In order to meet these goals, Samsung has integrated sustainability across its many product lines.

The Galaxy S22 series mobile phone was the first product to incorporate recycled plastic fishing nets or ghost nets. A few years later, recycled materials are found in all Galaxy mobile products, including smartphones, tablets, PCs and wearables. Other device components, including batteries and speakers, incorporate recycled rare earth metals and steel. New phones are packaged in a box made of 100% recycled paper material, recovering more than 2,760 metric tons of recycled paper.

Samsung sees innovation as the key and has launched the Samsung Climate & Circularity Tech Challenge, a startup competition in collaboration with Extreme Tech Challenge (XTC), to identify ground-breaking ideas focused on carbon emission measurement and management.

Microsoft: Good Faith vs. Harsh Realities

Microsoft faces similar challenges in meeting its net-zero emissions goals. Ironically, business expansion by suppliers has led to increased carbon emissions as they open new facilities and increase their transportation usage. While some of Microsoft’s suppliers are making progress in cleaning up their carbon footprint, many have increased their emissions. It turns out some suppliers were not using any renewable energy, instead relying entirely on fossil fuel sources.

Despite good-faith efforts, sustainability efforts are thrown off track by business realities. Microsoft’s own emissions have grown along with business expansion that isn’t powered by renewable energy sources. Chipmakers Intel and Qualcomm reported similar results. Emissions increased due to rising sales supported by new facilities. Gains from using renewable energy were lost in the overall increase in activities.

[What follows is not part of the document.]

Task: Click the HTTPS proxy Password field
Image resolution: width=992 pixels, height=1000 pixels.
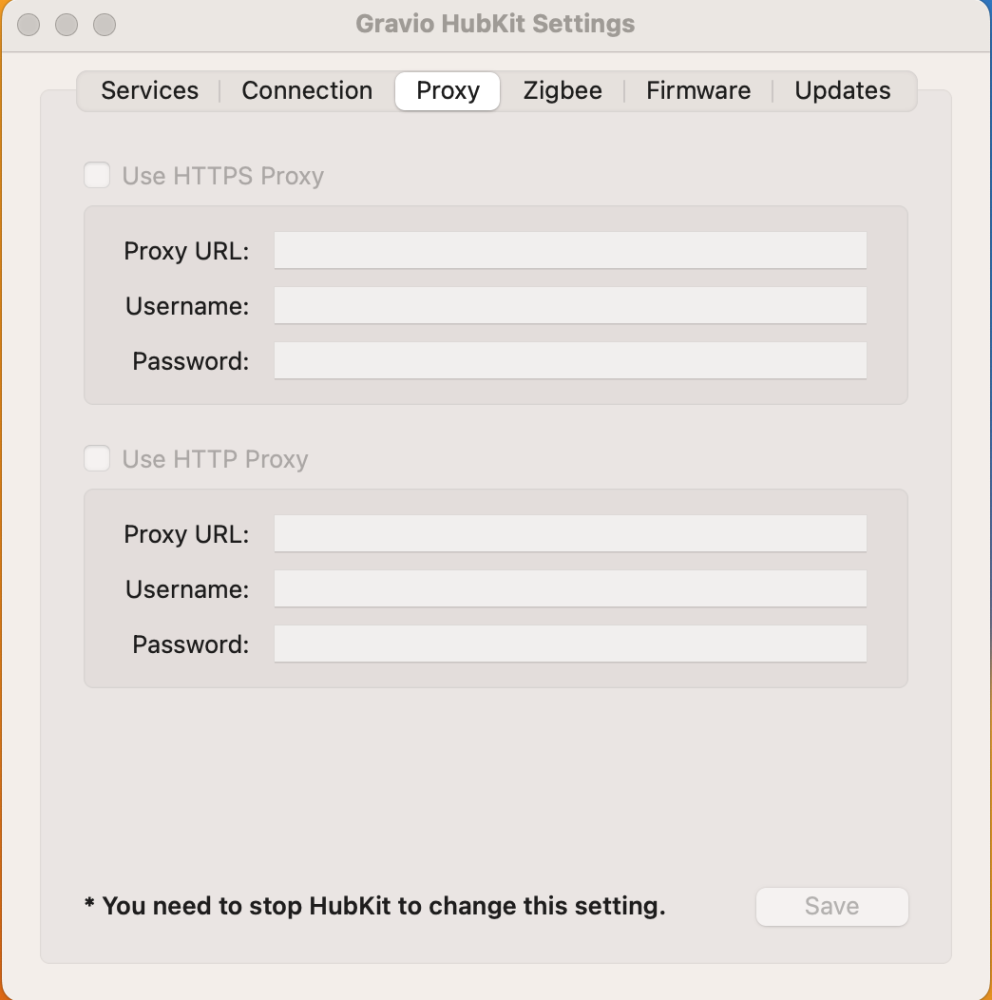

Granted, Microsoft – along with Google and Apple – has reduced emissions from its direct activities. A Greenpeace analysis found that Microsoft, along with Apple and Google, were the only big tech companies that reported 100% renewable energy use in their direct operations. However, those emissions are only about 5% of the overall footprint relative to the supply chain.

It’s hard to move the needle for multinational companies like Microsoft, with over 400 factories in 23 countries and thousands of suppliers. Not to mention, the number of users of Microsoft products expanded greatly during the shift to working at home during the pandemic.

Introducing Renewable Energy Targets

Lack of progress in emission reduction is not always due to a lack of effort. Some regions don’t have access to enough clean energy to power large operations like a chip factory.

Microsoft invested millions in adding onshore wind and solar capacity in Ireland, which is equal to about one-third of the country’s target for renewable energy. Suppliers can also rely on carbon offsets to achieve targets instead of directly replacing fossil fuels with renewables.

Similarly, Apple launched supplier incentives to encourage 100 percent renewable energy targets and has encouraged more than 200 to use clean energy. Still, the company does not yet require suppliers to commit to 100% renewable energy. Microsoft has built renewable energy capacity into several countries’ national grids but does not have a similar incentive program with suppliers.

The tech sector, in particular, has an impressively global supply chain and often can’t directly control how and where its suppliers operate. Sustainability efforts can produce value by reducing energy costs and increasing efficiency in other ways, such as nearshoring resource extraction and manufacturing to reduce transportation emissions. 

Through supplier engagement, tech companies are seeing sustainability efforts as a competitive advantage in their value chains.